Despite these limitations, and the fact that each test calculates the magnitude of the effect size in different ways, the four statistics we used resulted in a reasonably consistent pattern of responsiveness across the outcome measure subscales. We can therefore be more confident of the superiority of the FHSQ pain and function subscales using this combined approach rather than using one statistical test alone. Nevertheless, this approach only addresses ‘internal’ responsiveness (the ability of a measure to change over time), not ‘external’ responsiveness, which Husted et al. [13] have defined as the extent to which changes in a measure over time relate to a corresponding change in an established reference measure of health status. We were unable to evaluate external responsiveness in this study due to the absence of an appropriate reference measure for comparison. Although we collected Short Form 12 data from this sample, generic health outcome measures are generally less responsive than condition-specific measures and are therefore not considered to be suitable reference standards [6],[22]. Outcome measures more directly related to mobility and physical function in older people, such as the disability index of the Health Assessment Questionnaire [46], may be more appropriate reference standards for future evaluation of external responsiveness.

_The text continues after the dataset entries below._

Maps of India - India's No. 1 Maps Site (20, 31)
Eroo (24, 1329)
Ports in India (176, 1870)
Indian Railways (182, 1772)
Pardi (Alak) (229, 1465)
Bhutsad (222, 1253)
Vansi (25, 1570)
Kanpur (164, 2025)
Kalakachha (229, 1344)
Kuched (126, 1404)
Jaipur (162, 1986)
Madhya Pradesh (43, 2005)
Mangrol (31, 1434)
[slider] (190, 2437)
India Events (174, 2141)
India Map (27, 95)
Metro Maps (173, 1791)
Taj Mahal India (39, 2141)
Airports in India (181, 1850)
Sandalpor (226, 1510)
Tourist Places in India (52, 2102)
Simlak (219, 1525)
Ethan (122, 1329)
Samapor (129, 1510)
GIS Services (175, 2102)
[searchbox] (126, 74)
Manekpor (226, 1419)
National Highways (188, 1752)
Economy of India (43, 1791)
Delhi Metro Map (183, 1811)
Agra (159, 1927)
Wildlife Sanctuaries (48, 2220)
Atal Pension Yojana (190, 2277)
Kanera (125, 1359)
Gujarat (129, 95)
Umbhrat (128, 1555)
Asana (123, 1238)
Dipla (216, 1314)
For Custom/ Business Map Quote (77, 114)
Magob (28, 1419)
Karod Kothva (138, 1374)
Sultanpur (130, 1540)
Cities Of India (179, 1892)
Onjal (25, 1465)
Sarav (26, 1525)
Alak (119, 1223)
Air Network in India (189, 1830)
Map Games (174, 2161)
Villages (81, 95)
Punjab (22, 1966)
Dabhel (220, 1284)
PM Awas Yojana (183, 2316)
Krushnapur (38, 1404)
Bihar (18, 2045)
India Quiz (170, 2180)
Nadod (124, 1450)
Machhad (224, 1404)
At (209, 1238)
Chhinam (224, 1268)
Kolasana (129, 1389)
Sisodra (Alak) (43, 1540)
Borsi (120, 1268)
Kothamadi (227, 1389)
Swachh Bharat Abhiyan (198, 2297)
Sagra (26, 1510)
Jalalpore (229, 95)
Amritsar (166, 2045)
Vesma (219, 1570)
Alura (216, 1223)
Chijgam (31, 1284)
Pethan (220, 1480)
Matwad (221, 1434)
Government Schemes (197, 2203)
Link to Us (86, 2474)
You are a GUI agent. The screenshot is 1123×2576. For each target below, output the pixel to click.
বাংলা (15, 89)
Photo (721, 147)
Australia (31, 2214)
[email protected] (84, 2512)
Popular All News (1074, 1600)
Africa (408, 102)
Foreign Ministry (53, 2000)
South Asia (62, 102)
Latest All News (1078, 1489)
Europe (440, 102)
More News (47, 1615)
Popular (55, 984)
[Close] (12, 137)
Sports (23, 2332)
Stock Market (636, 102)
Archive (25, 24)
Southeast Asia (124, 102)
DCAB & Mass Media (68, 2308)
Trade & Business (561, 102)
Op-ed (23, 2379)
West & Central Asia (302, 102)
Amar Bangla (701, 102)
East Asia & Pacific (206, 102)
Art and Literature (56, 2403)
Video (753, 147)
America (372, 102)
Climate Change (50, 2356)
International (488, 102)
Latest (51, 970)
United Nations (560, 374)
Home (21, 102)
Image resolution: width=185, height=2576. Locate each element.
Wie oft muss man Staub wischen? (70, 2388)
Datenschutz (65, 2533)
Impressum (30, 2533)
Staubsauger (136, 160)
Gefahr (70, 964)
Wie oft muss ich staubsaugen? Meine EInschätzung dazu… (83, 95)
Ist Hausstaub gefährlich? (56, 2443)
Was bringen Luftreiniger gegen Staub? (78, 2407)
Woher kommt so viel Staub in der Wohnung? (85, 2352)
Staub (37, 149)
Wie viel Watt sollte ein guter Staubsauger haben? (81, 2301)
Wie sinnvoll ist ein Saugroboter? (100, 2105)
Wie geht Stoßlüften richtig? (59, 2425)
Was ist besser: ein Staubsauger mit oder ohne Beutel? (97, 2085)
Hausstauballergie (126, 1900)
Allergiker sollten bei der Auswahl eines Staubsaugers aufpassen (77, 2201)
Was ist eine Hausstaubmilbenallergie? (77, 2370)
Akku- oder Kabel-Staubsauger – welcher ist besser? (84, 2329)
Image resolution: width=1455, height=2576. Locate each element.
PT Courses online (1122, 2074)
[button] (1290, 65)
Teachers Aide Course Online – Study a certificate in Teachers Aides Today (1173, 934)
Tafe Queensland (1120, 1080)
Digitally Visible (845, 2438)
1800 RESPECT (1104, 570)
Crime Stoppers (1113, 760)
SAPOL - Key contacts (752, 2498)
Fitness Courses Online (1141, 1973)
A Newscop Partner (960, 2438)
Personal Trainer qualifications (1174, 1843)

Our findings provide further support for the continued use of the FHSQ as an outcome measure in clinical trials of foot disorders. However, although the recoding of FHSQ response from a Likert scale to a 100-point scale enables the FHSQ subscales to be expressed as interval data, the FHSQ has so far not undergone Rasch analysis - a statistical technique which evaluates whether overall scores summed from ordinal items can be considered to be linear, interval-level variables [47]. Such an analysis is necessary to confirm whether it is indeed appropriate to analyse FHSQ subscales using parametric statistical approaches.

In summary, this study has shown that the FHSQ pain and function subscales are most responsive to change over time in older people receiving a footwear intervention to alleviate foot pain. The FHSQ footwear and general foot health subscales and the three subscales of the MFPDI exhibited lower responsiveness, so may not be appropriate outcome measures in this population. Further research is required to determine the internal responsiveness of the FHSQ as an outcome measure in trials of other foot disorders, interventions and clinical populations, and to evaluate external responsiveness against an appropriate reference standard.